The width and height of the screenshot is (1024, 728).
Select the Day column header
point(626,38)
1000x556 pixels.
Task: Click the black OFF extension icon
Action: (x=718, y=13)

........

*GOAL OF THE EXERCISE*
Starting at the top of the listing above, write out every line exactly as it appears.

*RESULT FOR THIS TASK*
The width and height of the screenshot is (1024, 728).
Select the Day column header
point(626,38)
1000x556 pixels.
Task: Click the black OFF extension icon
Action: (x=718, y=13)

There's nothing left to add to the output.